Another program the clinic touts is for younger people, called Creating Healthy Boundaries. The 15-week, one-on-one educational program’s goal is teaching women to define and defend their personal boundaries.
There’s something for the guys, too. The Men’s Advocacy program includes individual support, a personal growth group or one-on-one assistance for fathers. Another intriguing aspect would be added when the expansion occurs.
“Eventually, we want to build a man cave in the basement for dads,” Nauman said. “Maybe they’ll play pool with an advocate and they might tell you a little bit of what they’re going through in that setting.
“You know, most of these guys have been raised in a family with no dads, so they don’t know what a dad figure’s supposed to look like. A trust needs to be developed.”
Free to choose
Nauman and the staff of five full-time and seven part-time people aim to provide pregnant women with enough information to make a choice — even if it’s abortion.
“No matter what position you are on the spectrum, I don’t think anyone could argue with the fact that we are providing a free service to help them make an informed decision, unbiased,” she said. “We tell them this is their decision. We just want to make sure you have answers to all of your questions.
“But we do not refer for abortion. They’re told that.”

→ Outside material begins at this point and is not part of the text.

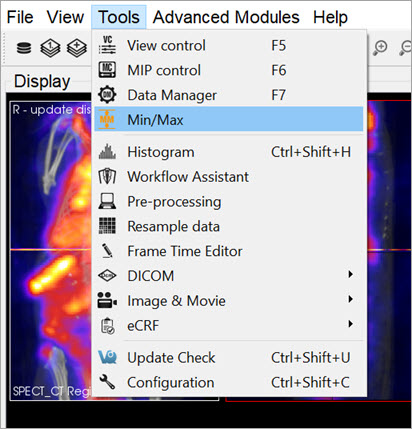Click the Histogram bars icon
This screenshot has height=429, width=412.
pyautogui.click(x=107, y=152)
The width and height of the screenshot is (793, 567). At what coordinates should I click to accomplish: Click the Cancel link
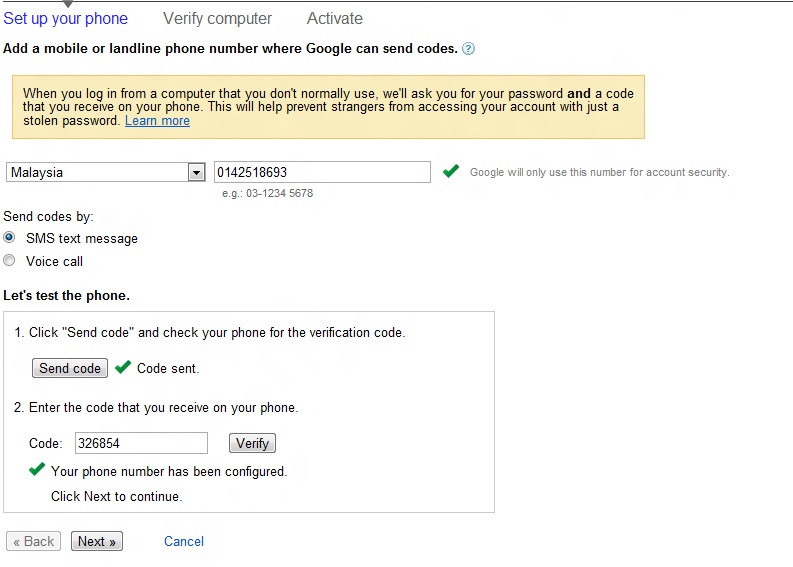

However, Nauman insists the clinic does not fit a pro-life stereotype. It offers post-abortion counseling for men and women.
“The argument that is always made — all you want to do is save the baby, but you really don’t care about the baby after it is born or the family. That is not Clarity Clinic. We are here after the birth of the baby. We’re here beyond that, providing resources and support on a weekly basis to the girls who come here.
“We’re helping them find jobs. We’re helping them go back to school. We’re helping them know how to protect their child with CPR and first aid and choking.
“The huge component here is, making sure the community knows we do more than ultra-sounds and pregnancy tests. That there’s a huge amount of education we provide and that we’d be able to do much more than we’re already doing if we had the space to do it.”
Reeves said she can’t wait to have her baby boy so that she can bring it back to show everybody and take more classes. She’s especially falling back on the safe sleep class.
“I’m glad my mom took it with me because she’ll be baby-sitting and she didn’t know some of those things.”
Jim Swenson writes for the Telegraph Herald.